At a clinic I was working in last year, a patient of mine came in very short of breath. On asking her some question, examining her, and reviewing her file, it was clear she had heart failure. She had never really heard of heart failure and exclaimed, "at least it is not cancer." She desperately wanted to get better so she could go to her daughter's destination wedding. I found out later on that she wasn't able to go as her symptoms significantly worsened.
As I thought about this some more, I realized that many patients with heart failure are unclear about what exactly they have. Heart failure is not a distinct disease, such as cancer or having a heart attack. Heart failure describes a group of symptoms that arises from problems with the heart's ability to pump blood.
The most common cause of heart failure is a heart attack. Long-standing high blood pressure, diabetes, inherited heart diseases, drugs and toxins (such as alcohol and some cancer drugs), along with a whole host of other conditions can also cause heart failure. These conditions result in an inability of the heart to pump blood effectively. As a result, fluid accumulated in the lungs, abdomen, and extremities. The most typical symptoms are breathlessness and fatigue. Patients have difficulty sleeping and often use several pillows or sleep upright because of fluid accumulation in the lungs. Those with heart failure often develop significant swelling in their legs. Due to the heart's reduced ability to pump blood, other organs such as the kidney and bone marrow, become dysfunctional. Even the body's muscles do not work as effectively in patients with heart failure, resulting in significant weakness.
Patients with heart dysfunction can remain without symptoms for months, years, or even decades. However, once symptoms develop, other organs worsen quickly. The severity of symptoms also worsens rapidly and patients are admitted to hospital frequently.

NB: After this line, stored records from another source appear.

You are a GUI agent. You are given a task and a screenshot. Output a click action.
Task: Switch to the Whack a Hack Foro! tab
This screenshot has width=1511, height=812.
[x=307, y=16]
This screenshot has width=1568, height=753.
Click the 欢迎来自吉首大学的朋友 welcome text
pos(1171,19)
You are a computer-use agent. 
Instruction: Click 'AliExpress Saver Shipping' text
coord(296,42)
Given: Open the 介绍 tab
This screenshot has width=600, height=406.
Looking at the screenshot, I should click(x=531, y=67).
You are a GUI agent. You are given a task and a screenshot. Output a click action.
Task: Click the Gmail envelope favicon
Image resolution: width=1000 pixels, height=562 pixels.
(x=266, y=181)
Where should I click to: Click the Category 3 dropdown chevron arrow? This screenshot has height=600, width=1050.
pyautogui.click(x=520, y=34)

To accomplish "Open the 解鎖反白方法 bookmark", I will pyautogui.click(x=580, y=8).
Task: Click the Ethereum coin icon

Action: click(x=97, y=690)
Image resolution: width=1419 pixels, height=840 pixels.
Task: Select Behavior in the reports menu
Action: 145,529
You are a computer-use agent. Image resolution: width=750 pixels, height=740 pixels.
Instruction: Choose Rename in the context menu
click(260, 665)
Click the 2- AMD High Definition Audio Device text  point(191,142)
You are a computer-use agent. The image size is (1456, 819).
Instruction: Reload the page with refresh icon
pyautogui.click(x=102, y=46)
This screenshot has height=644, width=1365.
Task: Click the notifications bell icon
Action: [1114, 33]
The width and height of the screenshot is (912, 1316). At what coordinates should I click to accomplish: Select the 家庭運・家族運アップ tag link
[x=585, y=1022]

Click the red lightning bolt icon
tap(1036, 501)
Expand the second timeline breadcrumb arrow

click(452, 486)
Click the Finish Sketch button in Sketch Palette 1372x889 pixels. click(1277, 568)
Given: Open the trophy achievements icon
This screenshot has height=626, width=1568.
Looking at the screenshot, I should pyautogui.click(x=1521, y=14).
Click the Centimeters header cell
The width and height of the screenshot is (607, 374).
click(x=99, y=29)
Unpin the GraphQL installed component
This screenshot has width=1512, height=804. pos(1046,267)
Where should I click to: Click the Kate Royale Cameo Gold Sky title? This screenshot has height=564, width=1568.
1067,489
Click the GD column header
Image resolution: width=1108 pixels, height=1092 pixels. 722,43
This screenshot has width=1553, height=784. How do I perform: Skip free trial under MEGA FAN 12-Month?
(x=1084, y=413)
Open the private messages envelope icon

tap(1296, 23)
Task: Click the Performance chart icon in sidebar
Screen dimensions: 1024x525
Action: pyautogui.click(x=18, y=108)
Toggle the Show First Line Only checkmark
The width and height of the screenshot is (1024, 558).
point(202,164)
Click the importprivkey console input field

Heart failure places a tremendous burden to healthcare systems and is the most common cause of hospitalization in high-income countries in patients over the age of 65. While there has been a decline in heart failure hospitalization among many European countries, until recently, heart failure hospitalization have been increasing in the United States. Approximately 1 million hospitalization in the United States have a primary diagnosis of heart failure and greater than 3 million physician visits per year have a primary diagnosis of heart failure. The cost of heart failure to the United States are significant, and most direct and indirect costs are estimated at $39.2 billion in 2010. In 2008, the HF life cost per individual patient was $110,000/year with 75% of this cost being attributed to in-hospital care.
Studies in Medicare patients have shown that of those admitted into hospital with heart failure, one in ten will pass away 30-days after discharge. Even more staggering is among patients who develop heart failure, 50 percent will pass away within five years. This mortality rate is worse than many cancers. I thought about this statistic as I was treating my patient in the clinic.
Heart failure is like a cancer -- a potentially long standing disease that requires extensive treatment, constant follow-up,and the ever present threat of re-occurrence. While there have been recent advances in medical therapies, more research is desperately needed to help improve the lives of those with heart failure, so that no one would ever have to miss a daughter's wedding.